NEW YORK (Jul. 16)
Two prominent former Prisoners of Conscience who were released from a labor camp March 19 arrived in Israel Thursday via a direct flight from Rumania, according to the National Conference on Soviet Jewry (NCSJ). Mark Nepomniashchy and Yakov Levin, father and son-in-law, were travelling with their wives via Bucharest “on principle, to create a precedent,” Levin told a New York Times Moscow correspondent.
The plans to travel the “new route” direct to Israel–bypassing the traditional transit center in Vienna where the Jewish Agency and HIAS (Hebrew Immigrant Aid Society) register and process Soviet emigres and where most of these have been leaving for the United States–are, however, nothing new. HIAS executive vice president Karl Zukerman told JTA: “To my knowledge, it has always been possible to fly from Moscow to Bucharest to Ben Gurion Airport. There has been a notice to that effect for years at the Dutch Embassy in Moscow, which handles Israeli interests in the Soviet Union.”
‘ALWAYS AN OPTION’
Zukerman added that, “If Levin thought he was creating a precedent, okay. But it’s always been an option.”
The NCSJ said “it’s been done before in a number of cases. But it’s quite possible that Levin doesn’t realize that.”
Glenn Richter, coordinator of the Student Struggle for Soviet Jewry, said that “Soviet Jewish activists have not indicated to us any clear sense that direct flights through Rumania to Israel would begin either on a limited or on a widespread basis soon. There’s no corroborating evidence that what is happening with the Nepomniashchy-Levin family would be duplicated.”
Auguries of a change in the flight plans of Soviet Jewish emigres were presented in March in statements by prominent American Jewish visitors who met in Moscow with Soviet officials–Rabbi Arthur Schneier, president of the Appeal of Conscience Foundation here, and Morris Abram, NCSJ chairman, who traveled with Edgar Bronfman, president of the World Jewish Congress.
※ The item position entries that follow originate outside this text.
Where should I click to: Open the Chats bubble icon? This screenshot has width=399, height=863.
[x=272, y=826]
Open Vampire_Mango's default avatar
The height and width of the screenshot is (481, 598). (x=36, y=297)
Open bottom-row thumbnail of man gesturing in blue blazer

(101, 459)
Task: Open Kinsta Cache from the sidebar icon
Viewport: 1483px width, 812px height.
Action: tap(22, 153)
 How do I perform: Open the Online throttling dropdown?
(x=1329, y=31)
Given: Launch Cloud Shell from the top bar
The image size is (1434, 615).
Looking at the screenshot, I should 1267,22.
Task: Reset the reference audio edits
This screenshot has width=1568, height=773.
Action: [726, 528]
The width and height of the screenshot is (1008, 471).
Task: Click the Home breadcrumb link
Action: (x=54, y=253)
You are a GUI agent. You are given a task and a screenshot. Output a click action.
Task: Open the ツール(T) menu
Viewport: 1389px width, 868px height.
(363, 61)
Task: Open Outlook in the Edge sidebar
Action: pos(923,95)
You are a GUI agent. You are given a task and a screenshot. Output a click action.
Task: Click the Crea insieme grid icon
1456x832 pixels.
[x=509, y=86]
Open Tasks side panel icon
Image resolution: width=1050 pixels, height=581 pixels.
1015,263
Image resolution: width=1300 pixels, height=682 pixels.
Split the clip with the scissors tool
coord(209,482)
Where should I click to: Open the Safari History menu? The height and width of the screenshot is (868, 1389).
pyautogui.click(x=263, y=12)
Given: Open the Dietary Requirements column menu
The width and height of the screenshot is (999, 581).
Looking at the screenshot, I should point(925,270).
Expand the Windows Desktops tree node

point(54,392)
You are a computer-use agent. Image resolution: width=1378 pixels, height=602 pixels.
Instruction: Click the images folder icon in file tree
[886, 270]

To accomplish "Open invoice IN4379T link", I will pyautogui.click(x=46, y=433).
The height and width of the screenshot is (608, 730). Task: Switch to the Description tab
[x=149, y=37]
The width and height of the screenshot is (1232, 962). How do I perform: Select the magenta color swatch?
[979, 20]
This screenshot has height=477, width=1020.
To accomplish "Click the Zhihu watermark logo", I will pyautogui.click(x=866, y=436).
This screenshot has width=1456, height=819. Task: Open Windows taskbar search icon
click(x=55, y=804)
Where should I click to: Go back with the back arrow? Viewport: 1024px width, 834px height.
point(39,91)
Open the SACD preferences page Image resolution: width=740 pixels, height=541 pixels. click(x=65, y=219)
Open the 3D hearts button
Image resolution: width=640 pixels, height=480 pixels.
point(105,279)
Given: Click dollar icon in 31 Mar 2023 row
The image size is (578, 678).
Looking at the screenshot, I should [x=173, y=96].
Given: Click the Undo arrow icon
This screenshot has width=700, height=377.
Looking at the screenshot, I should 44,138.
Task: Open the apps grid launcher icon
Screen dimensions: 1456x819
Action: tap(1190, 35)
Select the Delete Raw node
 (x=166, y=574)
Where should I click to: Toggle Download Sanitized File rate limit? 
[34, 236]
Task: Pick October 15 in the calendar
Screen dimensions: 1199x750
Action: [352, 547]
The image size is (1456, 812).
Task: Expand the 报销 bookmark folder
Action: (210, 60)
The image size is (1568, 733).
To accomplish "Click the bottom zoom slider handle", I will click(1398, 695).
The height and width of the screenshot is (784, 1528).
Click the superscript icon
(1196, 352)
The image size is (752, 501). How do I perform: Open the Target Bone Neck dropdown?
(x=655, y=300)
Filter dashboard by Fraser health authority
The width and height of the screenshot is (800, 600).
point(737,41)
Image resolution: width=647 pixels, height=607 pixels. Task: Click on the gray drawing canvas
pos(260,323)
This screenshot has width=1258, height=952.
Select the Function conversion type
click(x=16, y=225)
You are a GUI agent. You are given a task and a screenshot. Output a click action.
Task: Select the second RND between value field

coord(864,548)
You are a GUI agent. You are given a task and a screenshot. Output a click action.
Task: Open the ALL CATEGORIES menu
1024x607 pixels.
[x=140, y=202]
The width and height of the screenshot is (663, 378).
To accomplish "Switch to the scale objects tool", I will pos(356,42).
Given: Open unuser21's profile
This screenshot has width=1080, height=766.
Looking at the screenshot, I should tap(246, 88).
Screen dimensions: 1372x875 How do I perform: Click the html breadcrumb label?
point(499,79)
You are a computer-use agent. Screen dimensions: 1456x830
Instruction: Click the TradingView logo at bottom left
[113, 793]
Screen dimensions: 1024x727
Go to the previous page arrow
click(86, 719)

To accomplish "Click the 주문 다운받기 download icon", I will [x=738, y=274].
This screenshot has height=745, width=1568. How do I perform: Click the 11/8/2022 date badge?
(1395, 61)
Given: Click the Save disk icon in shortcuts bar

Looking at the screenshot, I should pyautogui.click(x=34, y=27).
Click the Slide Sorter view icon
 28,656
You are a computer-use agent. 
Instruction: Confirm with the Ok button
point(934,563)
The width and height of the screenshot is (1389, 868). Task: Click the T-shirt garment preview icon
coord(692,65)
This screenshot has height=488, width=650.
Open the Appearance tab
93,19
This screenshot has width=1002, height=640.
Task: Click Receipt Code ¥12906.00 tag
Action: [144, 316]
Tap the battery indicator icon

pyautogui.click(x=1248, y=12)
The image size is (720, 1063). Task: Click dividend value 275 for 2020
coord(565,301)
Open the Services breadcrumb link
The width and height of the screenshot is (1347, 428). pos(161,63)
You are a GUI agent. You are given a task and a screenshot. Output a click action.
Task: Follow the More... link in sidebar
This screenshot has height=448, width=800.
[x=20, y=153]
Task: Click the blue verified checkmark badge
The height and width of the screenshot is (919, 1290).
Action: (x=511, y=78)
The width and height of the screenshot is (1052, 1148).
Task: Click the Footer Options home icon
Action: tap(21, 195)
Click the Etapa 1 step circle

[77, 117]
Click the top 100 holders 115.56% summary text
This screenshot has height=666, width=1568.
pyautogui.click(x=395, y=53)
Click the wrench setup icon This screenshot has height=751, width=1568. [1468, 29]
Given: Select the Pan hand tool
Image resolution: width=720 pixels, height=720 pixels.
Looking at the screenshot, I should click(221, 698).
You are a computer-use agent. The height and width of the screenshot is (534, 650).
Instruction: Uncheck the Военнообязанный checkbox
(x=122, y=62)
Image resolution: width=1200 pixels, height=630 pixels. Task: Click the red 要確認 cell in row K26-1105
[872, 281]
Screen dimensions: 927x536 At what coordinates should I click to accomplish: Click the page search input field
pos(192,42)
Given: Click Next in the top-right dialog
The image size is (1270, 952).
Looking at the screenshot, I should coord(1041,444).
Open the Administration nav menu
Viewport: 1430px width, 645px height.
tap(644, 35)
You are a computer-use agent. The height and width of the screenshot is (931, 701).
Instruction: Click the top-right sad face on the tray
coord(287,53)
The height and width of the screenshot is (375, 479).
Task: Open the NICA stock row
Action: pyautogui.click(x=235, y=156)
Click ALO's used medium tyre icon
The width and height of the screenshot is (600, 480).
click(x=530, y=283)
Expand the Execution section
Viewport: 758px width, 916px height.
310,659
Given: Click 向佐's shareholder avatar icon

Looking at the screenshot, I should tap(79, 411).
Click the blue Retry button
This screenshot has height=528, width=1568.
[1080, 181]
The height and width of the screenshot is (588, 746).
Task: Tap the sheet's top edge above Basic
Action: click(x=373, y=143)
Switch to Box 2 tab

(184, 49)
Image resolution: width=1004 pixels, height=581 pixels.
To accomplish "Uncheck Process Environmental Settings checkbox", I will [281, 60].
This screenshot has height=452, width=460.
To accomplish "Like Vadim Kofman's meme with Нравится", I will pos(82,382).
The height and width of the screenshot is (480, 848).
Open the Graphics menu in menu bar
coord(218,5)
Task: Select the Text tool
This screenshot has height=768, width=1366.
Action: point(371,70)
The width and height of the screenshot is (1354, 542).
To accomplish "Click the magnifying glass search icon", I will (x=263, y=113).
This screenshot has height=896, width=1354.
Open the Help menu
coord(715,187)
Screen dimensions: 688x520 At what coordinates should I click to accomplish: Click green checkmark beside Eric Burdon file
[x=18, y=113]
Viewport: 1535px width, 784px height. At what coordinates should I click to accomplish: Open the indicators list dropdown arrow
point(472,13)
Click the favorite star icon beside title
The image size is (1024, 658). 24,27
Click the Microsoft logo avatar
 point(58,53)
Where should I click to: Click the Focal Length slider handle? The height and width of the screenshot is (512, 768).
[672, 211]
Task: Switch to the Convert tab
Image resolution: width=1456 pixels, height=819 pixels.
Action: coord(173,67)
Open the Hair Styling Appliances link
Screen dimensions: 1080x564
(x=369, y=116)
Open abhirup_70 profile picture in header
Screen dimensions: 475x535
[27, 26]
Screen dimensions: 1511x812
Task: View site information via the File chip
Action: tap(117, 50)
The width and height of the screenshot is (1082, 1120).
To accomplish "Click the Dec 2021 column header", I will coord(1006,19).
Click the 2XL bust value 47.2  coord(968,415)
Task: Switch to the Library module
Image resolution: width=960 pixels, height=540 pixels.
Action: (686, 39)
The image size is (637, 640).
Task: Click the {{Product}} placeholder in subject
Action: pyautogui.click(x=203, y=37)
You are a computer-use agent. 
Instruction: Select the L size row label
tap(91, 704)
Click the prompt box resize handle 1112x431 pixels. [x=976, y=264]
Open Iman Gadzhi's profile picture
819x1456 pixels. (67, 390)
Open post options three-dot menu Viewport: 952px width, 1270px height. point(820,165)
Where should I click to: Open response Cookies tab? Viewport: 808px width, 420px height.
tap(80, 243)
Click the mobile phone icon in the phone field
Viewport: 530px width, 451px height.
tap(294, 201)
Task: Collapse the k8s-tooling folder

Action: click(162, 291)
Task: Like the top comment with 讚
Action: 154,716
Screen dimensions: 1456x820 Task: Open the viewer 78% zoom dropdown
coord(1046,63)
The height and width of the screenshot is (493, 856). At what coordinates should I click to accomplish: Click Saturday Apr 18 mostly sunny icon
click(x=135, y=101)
They returned with tentative assurances that Bucharest was being substituted for Vienna as the first arrival point for emigrating Soviet Jews, ensuring direct routes to Israel and eliminating the opportunity for “neshira”–dropping out of Soviet Jews who emigrate with Israeli papers and then register as refugees in Vienna and come to the U.S. and some other countries in the West. However, to date, no change has been made, and the Soviets never officially verified that such a substitution would be made.